As BIFFES 2019 is coming to a close, the hope is that a new crop of young filmmakers will be inspired by the movies they watched in the last 7 days to create their own stories. In his interview with DH, BIFFES artistic director N. Vidyashankar asserted that while our film-makers can very well find good stories and content to work with, they lack the technical skills to efficiently present it on the silverscreen.
All those who grew up in the era when actor-director Shankar Nag was active may disagree with the above statement. He was as technically sound as he was in the choices he made when it came to content and story. The impact of Shankar Nag is so massive that even 28 years after his untimely death, his apparition lingers in Bengaluru, be it behind the auto-rickshaws or on the steps of Rangashankara.
While his pan-India reputation was made by the delightful TV adaptation of RK Narayan’s Malgudi Days, in Karnataka his stardom was solidified initially by masala movies like Seetha-Ramu and crowd-pullers like Auto Raja and the Sangliana series. A lot of us still remember Shankar Nag longingly look at his co-star and real-life sister-in-law Gayatri and sing 'Naliva Gulabi Hoove' in Auto Raja.
However, his acting abilities paled in comparison with his talent as a director behind the scenes.
In his 1987 movie Ondu Muttina Kathe, Shankar Nag directed the legend Dr. Rajkumar himself, fondly known as Annavru, which was a casting coup of sorts. One underwater sequence of this movie is remembered even today for its technical brilliance despite the technology being limited back then. Moreover, he was able to convince the then 58-year-old Dr. Rajkumar to perform this shot, even though it is believed that Parvathamma, Dr. Rajkumar's wife, was against it.
One of the signs of a great director is to get the best from his/her actor. Shankar Nag did that, oh so brilliantly, with none other than Annavru himself.

------

GOAL
Reproduce everything in the Shankar Nag article from "While his pan-India" down to "in Auto Raja.", word for word.

------

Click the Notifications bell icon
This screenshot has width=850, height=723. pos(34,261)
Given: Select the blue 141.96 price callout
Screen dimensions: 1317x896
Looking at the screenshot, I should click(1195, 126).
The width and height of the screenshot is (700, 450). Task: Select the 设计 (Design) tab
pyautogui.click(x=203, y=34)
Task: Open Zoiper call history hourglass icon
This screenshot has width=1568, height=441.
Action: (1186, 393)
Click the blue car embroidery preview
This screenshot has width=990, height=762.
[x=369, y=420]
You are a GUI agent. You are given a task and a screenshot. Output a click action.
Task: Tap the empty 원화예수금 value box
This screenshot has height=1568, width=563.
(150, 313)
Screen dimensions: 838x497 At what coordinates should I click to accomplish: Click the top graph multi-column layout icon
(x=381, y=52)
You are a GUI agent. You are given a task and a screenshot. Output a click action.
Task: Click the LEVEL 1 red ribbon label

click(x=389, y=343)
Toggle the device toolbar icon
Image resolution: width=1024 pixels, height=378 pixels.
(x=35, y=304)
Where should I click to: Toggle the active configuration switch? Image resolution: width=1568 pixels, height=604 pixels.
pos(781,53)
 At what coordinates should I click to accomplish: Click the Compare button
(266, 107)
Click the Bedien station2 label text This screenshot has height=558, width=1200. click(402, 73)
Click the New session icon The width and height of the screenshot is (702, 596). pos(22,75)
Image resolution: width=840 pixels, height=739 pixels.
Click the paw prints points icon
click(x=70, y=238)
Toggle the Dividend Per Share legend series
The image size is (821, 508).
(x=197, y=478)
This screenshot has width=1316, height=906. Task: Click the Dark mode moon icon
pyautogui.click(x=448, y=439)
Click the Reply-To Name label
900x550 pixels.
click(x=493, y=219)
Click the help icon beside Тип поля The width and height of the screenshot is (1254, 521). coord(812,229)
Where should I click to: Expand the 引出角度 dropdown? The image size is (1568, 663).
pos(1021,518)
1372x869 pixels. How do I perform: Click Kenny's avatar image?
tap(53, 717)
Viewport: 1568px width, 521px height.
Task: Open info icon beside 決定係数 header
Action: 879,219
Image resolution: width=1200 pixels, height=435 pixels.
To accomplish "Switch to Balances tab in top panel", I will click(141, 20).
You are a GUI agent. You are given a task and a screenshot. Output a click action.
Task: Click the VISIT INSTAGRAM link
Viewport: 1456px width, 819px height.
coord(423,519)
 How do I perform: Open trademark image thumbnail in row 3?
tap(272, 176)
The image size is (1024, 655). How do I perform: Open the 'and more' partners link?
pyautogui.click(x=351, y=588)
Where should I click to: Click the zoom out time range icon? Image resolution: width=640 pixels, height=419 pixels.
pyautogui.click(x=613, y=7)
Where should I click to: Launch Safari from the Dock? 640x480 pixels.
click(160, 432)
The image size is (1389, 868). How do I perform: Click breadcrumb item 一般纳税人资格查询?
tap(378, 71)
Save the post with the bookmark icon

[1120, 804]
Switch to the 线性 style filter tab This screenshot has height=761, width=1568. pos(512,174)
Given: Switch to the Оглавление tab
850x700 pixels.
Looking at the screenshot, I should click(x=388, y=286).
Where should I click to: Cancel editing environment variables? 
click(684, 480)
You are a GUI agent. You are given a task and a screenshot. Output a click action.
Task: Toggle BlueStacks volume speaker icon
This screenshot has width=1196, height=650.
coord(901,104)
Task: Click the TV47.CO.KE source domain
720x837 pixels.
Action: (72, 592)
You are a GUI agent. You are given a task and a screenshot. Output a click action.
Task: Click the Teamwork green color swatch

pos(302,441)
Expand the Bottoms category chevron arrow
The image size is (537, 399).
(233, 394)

------

COMPLETED EXERCISE
While his pan-India reputation was made by the delightful TV adaptation of RK Narayan’s Malgudi Days, in Karnataka his stardom was solidified initially by masala movies like Seetha-Ramu and crowd-pullers like Auto Raja and the Sangliana series. A lot of us still remember Shankar Nag longingly look at his co-star and real-life sister-in-law Gayatri and sing 'Naliva Gulabi Hoove' in Auto Raja.